◆ Stored entries:

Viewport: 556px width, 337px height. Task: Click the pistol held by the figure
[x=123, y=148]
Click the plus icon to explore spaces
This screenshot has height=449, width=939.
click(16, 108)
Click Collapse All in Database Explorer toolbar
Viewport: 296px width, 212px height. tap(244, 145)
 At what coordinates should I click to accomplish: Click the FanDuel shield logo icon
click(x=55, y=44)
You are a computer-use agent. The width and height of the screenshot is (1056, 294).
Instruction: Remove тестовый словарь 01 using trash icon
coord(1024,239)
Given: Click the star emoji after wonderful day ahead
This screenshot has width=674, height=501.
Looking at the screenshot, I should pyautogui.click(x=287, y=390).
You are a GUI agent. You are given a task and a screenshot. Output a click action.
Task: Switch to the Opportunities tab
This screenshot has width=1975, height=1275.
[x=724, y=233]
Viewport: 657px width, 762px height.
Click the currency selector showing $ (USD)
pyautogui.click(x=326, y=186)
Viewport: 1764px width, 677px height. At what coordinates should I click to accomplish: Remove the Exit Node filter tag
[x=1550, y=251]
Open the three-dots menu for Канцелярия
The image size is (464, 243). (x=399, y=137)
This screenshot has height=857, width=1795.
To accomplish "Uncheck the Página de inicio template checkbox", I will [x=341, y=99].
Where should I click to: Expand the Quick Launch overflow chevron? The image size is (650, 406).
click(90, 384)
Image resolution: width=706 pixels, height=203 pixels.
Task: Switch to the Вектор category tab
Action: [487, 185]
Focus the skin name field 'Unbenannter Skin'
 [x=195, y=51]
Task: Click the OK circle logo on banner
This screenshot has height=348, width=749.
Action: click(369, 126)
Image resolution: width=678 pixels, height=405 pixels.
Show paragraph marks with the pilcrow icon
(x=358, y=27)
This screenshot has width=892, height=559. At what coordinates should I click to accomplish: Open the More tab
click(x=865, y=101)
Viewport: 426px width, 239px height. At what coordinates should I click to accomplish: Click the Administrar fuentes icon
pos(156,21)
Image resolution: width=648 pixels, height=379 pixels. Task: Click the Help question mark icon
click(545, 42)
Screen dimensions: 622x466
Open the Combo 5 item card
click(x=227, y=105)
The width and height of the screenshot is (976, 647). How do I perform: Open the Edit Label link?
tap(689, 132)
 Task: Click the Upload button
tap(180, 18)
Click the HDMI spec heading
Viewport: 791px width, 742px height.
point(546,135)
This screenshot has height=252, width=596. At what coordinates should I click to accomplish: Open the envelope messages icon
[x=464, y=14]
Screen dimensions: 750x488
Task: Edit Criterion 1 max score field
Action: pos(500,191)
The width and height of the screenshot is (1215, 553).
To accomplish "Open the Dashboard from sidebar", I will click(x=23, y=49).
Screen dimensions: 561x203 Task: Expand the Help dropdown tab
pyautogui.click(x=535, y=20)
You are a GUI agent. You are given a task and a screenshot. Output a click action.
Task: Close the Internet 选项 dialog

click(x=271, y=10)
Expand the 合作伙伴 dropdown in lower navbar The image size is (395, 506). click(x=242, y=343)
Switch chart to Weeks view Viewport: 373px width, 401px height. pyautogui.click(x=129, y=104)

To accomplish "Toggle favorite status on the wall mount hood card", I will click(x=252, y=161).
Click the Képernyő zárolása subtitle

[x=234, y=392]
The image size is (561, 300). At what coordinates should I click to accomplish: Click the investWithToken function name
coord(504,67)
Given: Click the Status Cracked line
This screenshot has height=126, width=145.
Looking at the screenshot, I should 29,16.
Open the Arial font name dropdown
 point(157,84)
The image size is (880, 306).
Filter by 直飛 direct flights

◆ Task prompt:
The whole of the data is to be returned with every line intact.

◆ Your response:
Viewport: 556px width, 337px height. Task: Click the pistol held by the figure
[x=123, y=148]
Click the plus icon to explore spaces
This screenshot has height=449, width=939.
click(16, 108)
Click Collapse All in Database Explorer toolbar
Viewport: 296px width, 212px height. tap(244, 145)
 At what coordinates should I click to accomplish: Click the FanDuel shield logo icon
click(x=55, y=44)
You are a computer-use agent. The width and height of the screenshot is (1056, 294).
Instruction: Remove тестовый словарь 01 using trash icon
coord(1024,239)
Given: Click the star emoji after wonderful day ahead
This screenshot has width=674, height=501.
Looking at the screenshot, I should pyautogui.click(x=287, y=390).
You are a GUI agent. You are given a task and a screenshot. Output a click action.
Task: Switch to the Opportunities tab
This screenshot has width=1975, height=1275.
[x=724, y=233]
Viewport: 657px width, 762px height.
Click the currency selector showing $ (USD)
pyautogui.click(x=326, y=186)
Viewport: 1764px width, 677px height. At what coordinates should I click to accomplish: Remove the Exit Node filter tag
[x=1550, y=251]
Open the three-dots menu for Канцелярия
The image size is (464, 243). (x=399, y=137)
This screenshot has height=857, width=1795.
To accomplish "Uncheck the Página de inicio template checkbox", I will [x=341, y=99].
Where should I click to: Expand the Quick Launch overflow chevron? The image size is (650, 406).
click(90, 384)
Image resolution: width=706 pixels, height=203 pixels.
Task: Switch to the Вектор category tab
Action: [487, 185]
Focus the skin name field 'Unbenannter Skin'
 [x=195, y=51]
Task: Click the OK circle logo on banner
This screenshot has height=348, width=749.
Action: click(369, 126)
Image resolution: width=678 pixels, height=405 pixels.
Show paragraph marks with the pilcrow icon
(x=358, y=27)
This screenshot has width=892, height=559. At what coordinates should I click to accomplish: Open the More tab
click(x=865, y=101)
Viewport: 426px width, 239px height. At what coordinates should I click to accomplish: Click the Administrar fuentes icon
pos(156,21)
Image resolution: width=648 pixels, height=379 pixels. Task: Click the Help question mark icon
click(545, 42)
Screen dimensions: 622x466
Open the Combo 5 item card
click(x=227, y=105)
The width and height of the screenshot is (976, 647). How do I perform: Open the Edit Label link?
tap(689, 132)
 Task: Click the Upload button
tap(180, 18)
Click the HDMI spec heading
Viewport: 791px width, 742px height.
point(546,135)
This screenshot has height=252, width=596. At what coordinates should I click to accomplish: Open the envelope messages icon
[x=464, y=14]
Screen dimensions: 750x488
Task: Edit Criterion 1 max score field
Action: pos(500,191)
The width and height of the screenshot is (1215, 553).
To accomplish "Open the Dashboard from sidebar", I will click(x=23, y=49).
Screen dimensions: 561x203 Task: Expand the Help dropdown tab
pyautogui.click(x=535, y=20)
You are a GUI agent. You are given a task and a screenshot. Output a click action.
Task: Close the Internet 选项 dialog

click(x=271, y=10)
Expand the 合作伙伴 dropdown in lower navbar The image size is (395, 506). click(x=242, y=343)
Switch chart to Weeks view Viewport: 373px width, 401px height. pyautogui.click(x=129, y=104)

To accomplish "Toggle favorite status on the wall mount hood card", I will click(x=252, y=161).
Click the Képernyő zárolása subtitle

[x=234, y=392]
The image size is (561, 300). At what coordinates should I click to accomplish: Click the investWithToken function name
coord(504,67)
Given: Click the Status Cracked line
This screenshot has height=126, width=145.
Looking at the screenshot, I should 29,16.
Open the Arial font name dropdown
 point(157,84)
The image size is (880, 306).
Filter by 直飛 direct flights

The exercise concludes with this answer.